Good things to spend money to increase happiness on are:

  • Saving time
  • Active leisure activities and hobbies
  • Shared experiences with other people
  • Frequent small pleasures

Reaching Goals #

Time management #

As accomplishments are an important part of happiness according to the PERMA model, becoming better at reaching your own goals has a positive impact on happiness.

Those goals could be learning a new language, learning to draw, to play an instrument, to get to Challenger in LoL, … And they’re challenging and time-consuming. So how to reach them reliably?

The 1908 book How to Live on Twenty-four Hours a Day mostly got it right a century ago. It’s a very short read which you can go through in one sitting.

Simply put:

  • Spend time daily on self-reflection
    • That can be on the commute, in the shower, anywhere really. But take some time to look back
  • Don’t forget that even if you work 8 hours a day you still have 16 hours for yourself on weekdays. Don’t just dismiss those hours.
  • Claim 90 minutes for yourself 3 evenings a week and use those for self improvement and education

Knowledge #

Another important piece of the accomplishment puzzle is being able to offload your cognitive load and reduce stress. We all have many things going on at once so writing information down is the only reliably way to remember it.

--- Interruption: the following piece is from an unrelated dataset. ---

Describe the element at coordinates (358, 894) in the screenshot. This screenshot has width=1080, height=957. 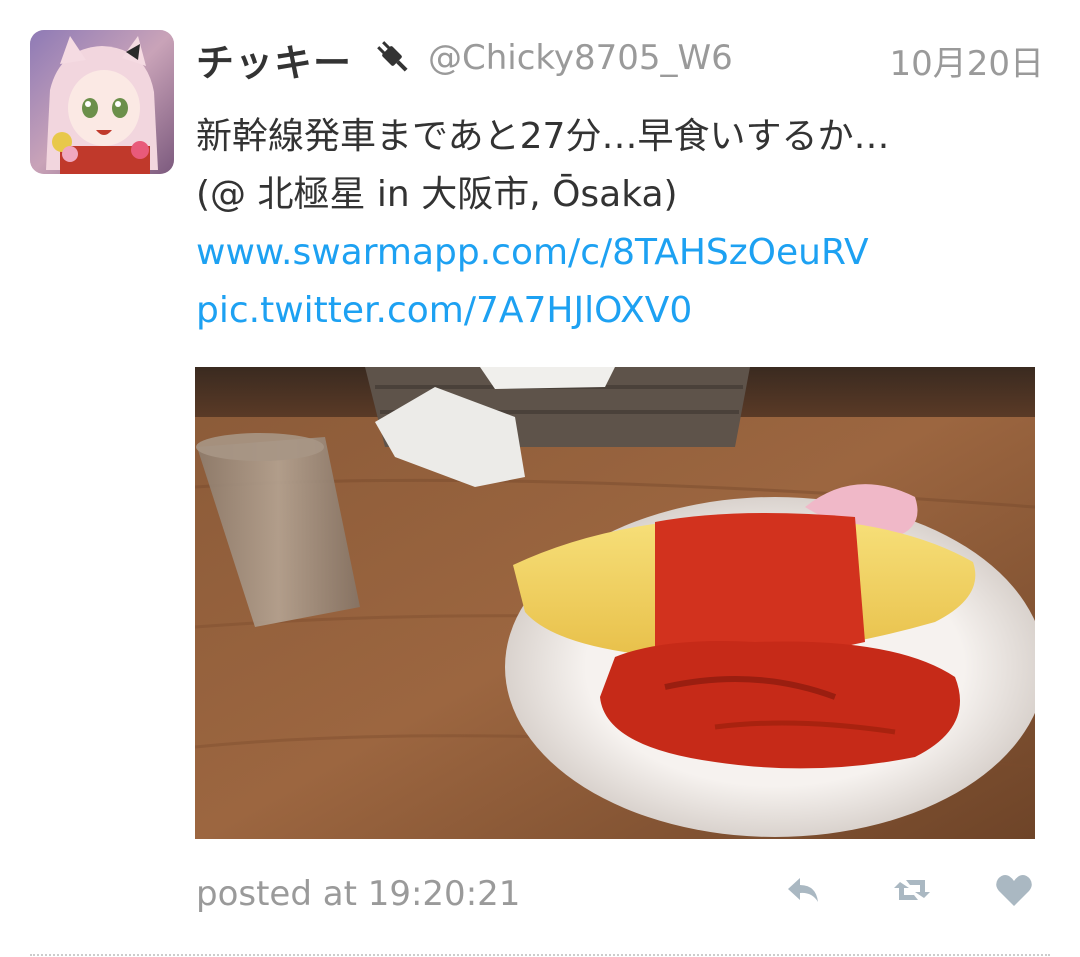
I see `posted-at: posted at 19:20:21` at that location.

This is a field called Personal Knowledge Management and I was introduced to it by the book Building a Second Brain by Tiago Forte. I wrote a full article on it recently so you can go there if you want a deeper look at it:

My note-taking journey - A foray into Personal Knowledge Management systems
·2332 words·11 mins

Health #

Another key part of happiness is health. Interestingly almost no one follows the basic weekly activity recommendations by the WHO for adults aged 18-64:

  • At least 300 minutes of moderate-intensity aerobic physical activity or at least 150 minutes of vigorous-intensity aerobic physical activity
  • Do muscle-strengthening activities at moderate or greater intensity that involve all major muscle groups on 2 or more days a week
  • To help reduce the detrimental effects of high levels of sedentary behavior on health, all adults and older adults should aim to do more than the recommended levels of intensity physical activity

There’s not much more to say:

  • Do your cardio
    • Find what you like, there are too many options for you to hate them all! Running, cycling, rowing, walking, HIIT, team sports, …
  • Do strength training at least twice a week
    • This can be calisthenics if you don’t have access to a gym
    • It can be lifting if you enjoy it, I personally followed the 5/3/1 program until I reached my strength goals
  • Make it non negotiable and a part of your daily life
    • You should view physical activity as a core part of your life just as important as sleeping and eating

Closing thoughts #

As I started from the conclusion there is not much for me to add here.